To many the name of the lost underground ancient city of Akakor and the mysterious tribe Ugha Mongulala that once thieved in the region seems familiar; this is precisely because Hollywood had created the last Indiana Jones based on the story surrounding the claims of Akakor.
Ever since the name of the underground city surfaced in the academic circles, it has been shrouded with mystery and wide suspicions. The reason being no historic accounts of any sorts available to support the claim of its existence, and no mythological writings from the era and regions mention anything even remotely associated with the city or its supposed inhabitants.
The question then comes; why on earth people have believed in it, and how the hell it ended up in an Indiana Jones movie?
Well, the answer to this question is rather simple but also unfortunate, the search for the city cost archaeologists their lives who were only there to separate the fact from the fiction.
The whole affair starts with one man and one man alone; his name was Tatunca Nara who first mentioned the name of the ‘lost city’ and its tribe Ugha Mongulala. He also claimed that he belongs to the same tribes, much like other Native Americans who have descended from ancient tribes; and that he possesses exclusive and profound knowledge that once took the tribe to the heights of civilization and spirituality.

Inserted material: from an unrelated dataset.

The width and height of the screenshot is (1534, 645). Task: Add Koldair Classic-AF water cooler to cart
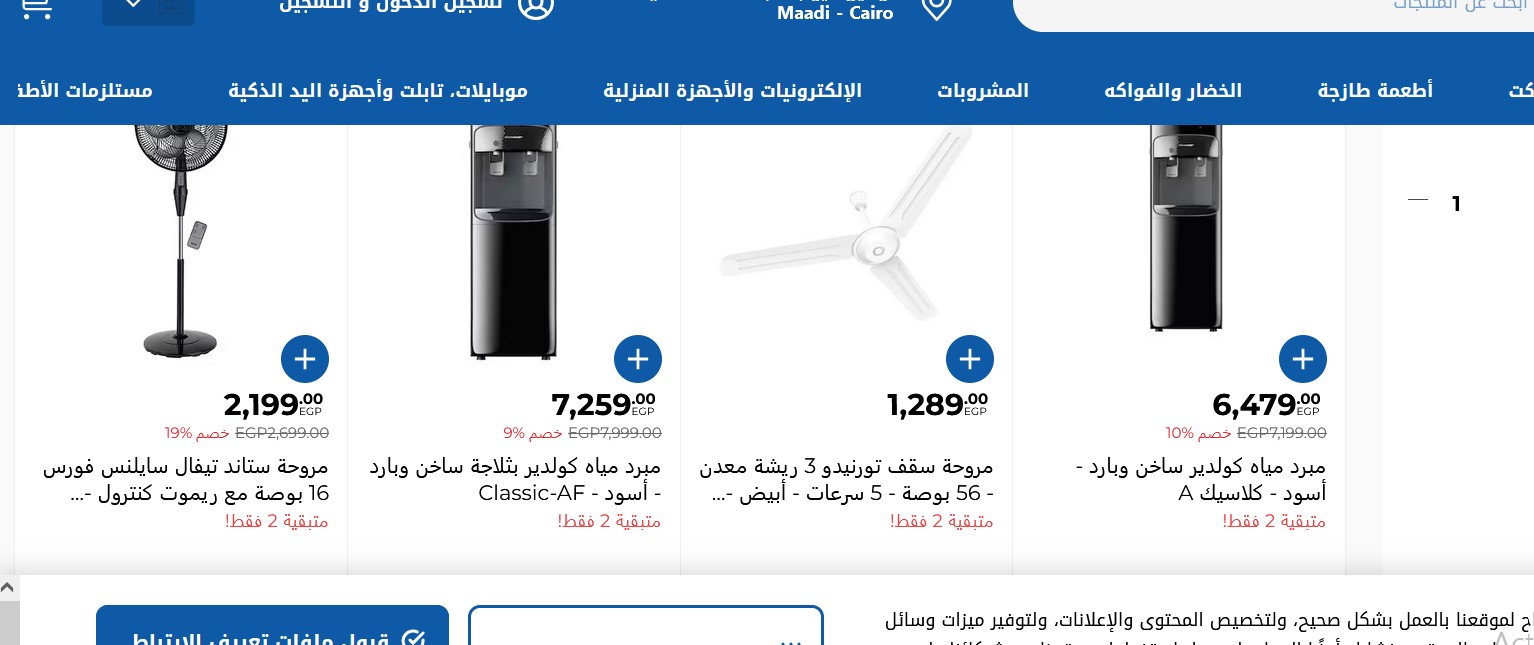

Nara claimed that his knowledge not only spans over the rituals and community of Ugha Mongulala, he also knew the precise location of the lost city of Akakor.
His outrageous claims and apparent certainty forced few explorers and archaeologists to buy his narrative and make their way to the actual site in order to find out the truth about the claims. Starting in the 70s Nara took a number of archaeologists on the journey to find the lost city, three of whom perished. Nara denied any involvement in the murders of the archaeologists and maintained that he was not with them when they got lost and later got killed.
A German photographer Karl Brugger brought the story of Akakor to the public’s attention in the 70s after having met the so-called descendent of Ugha tribe. After realizing the enthusiasm of Brugger in the search of lost cities and cultures Nara made up an elaborated story about a lost South American city and its tribes and promised Brugger to take him to the site.
Upon their subsequent meetings, Nara slowly built up on his made up narrative and told Brugger about the customs and beliefs of the Ugha Mogulala people.
He told Brugger that his ancient ancestors were chosen by the gods for a very divine job; they were appointed by the gods to be the record-keepers of the earth and were given special powers. Nara added to his narrative that gods later entrusted them with heavenly stones, which they extensively used to see any location on earth and analyze the positions of the celestial bodies.
In the great temple at the site of the Akakor, Nara told Brugger, there still are mummified bodies of 4 gods who remained behind after all the other gods left Earth after leaving matters in the hands of Ugha Mogulala people.
This was no unique affair in the life of an archaeologist, since many local guides claim such bizarre stories to buy a few more days with the explorer and earn a few extra bucks. However it takes only a simple trip to the site to find out how true or false the claims are, and that is what explorers did in this case.
The story itself seems pretty harmless, but in the 80’s Nara starting taking more people in the mountains to show them the city and people started missing and then dying. The first victim was a Swiss explorer Herbert Warner, who made the trip and never came back; Nara took the usual stance that he was not with Warner when he made the trip.
The story got bloodier when Brugger himself decided to make the trip to put the case of Akakor to rest once and for all; but he was shot at the beach while preparing his journey and Nara again denied any involvement in the matter.